I think the intent of this article is great, and agree so much with the recommendations on sharing your emotions in a safe way with your children. I also love the idea of using it to encourage activism and action - what a powerful lesson.

But I think it also misses the mark in two places; firstly, it fails to model actually not demonizing people who vote for Trump, and secondly it leaves out that as upsetting at 2016 was many of our fears were not realized and perhaps we are also unduly panicking here. Saying it’s hard even to WRITE that someone might not be an evil terrible human being because they disagree with you is not building the bridges we so desperately need in this country. In fact, I know people who have left the Democratic Party because they the same existential threats you describe in this article — because they feel the choice is better an unsavory character or death. While this doesn’t “make sense” to Kamala supporters, that’s my point, if you don’t actually understand that out there people feel the same things you do and often value many of the same things you do but come to different decisions, then you haven’t actually done the work to see their humanity.

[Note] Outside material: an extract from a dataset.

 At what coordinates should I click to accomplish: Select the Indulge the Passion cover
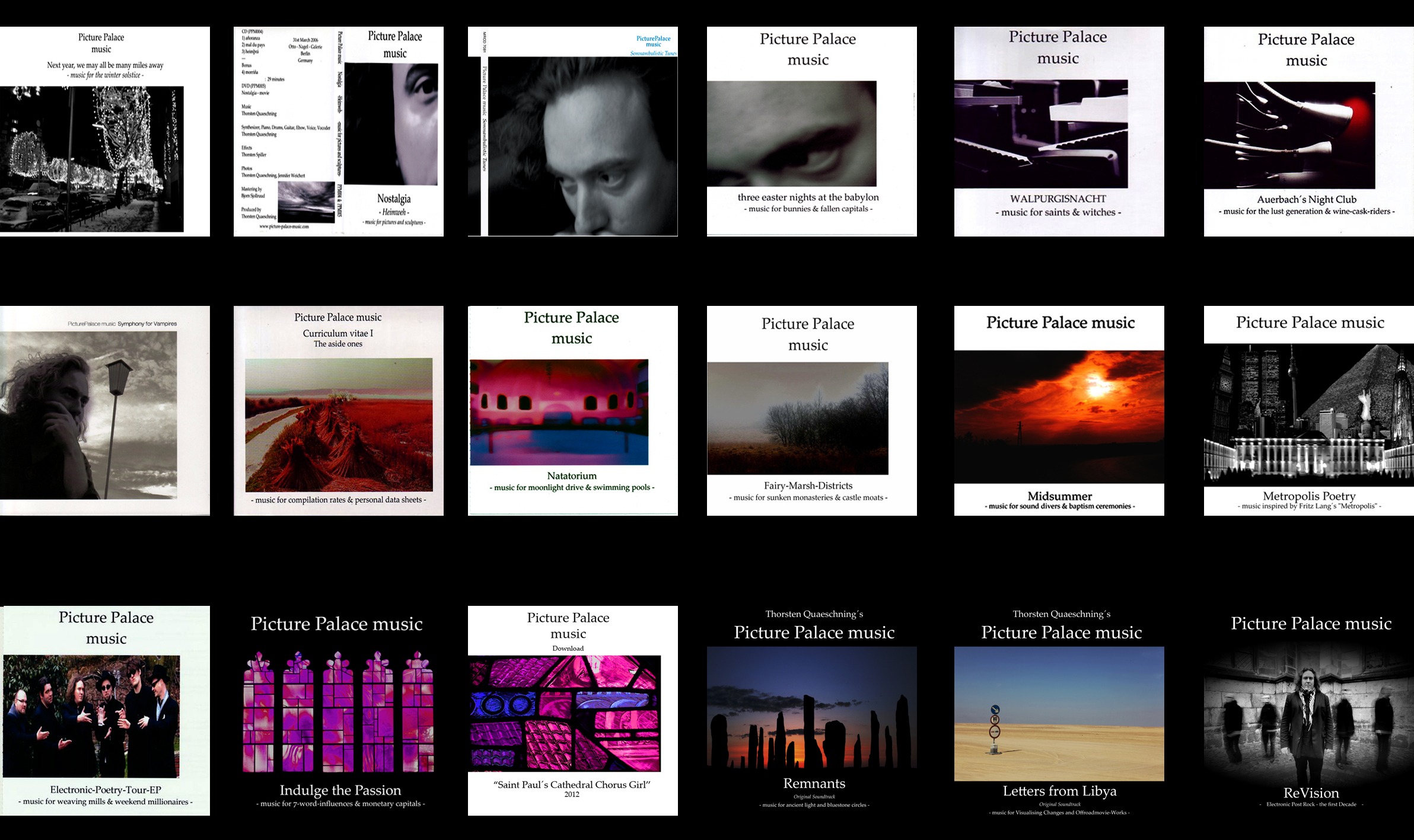pyautogui.click(x=338, y=710)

Also, Uncertainty can be scary but it also means that the future isn’t known. Yes, a Trump win could mean harmful laws we don’t agree with and foreign policy that’s dangerous - it COULD mean very serious things. Or he could bluster around for four years on a massive ego trip but be checked by our other branches of power and possible do something useful. Or it could be somewhere in the middle. We don’t know. So why is part of handling anxiety not admitting that we don’t know what will happen and grounding ourselves in that? Or that or experience showed we survived once and can survive again?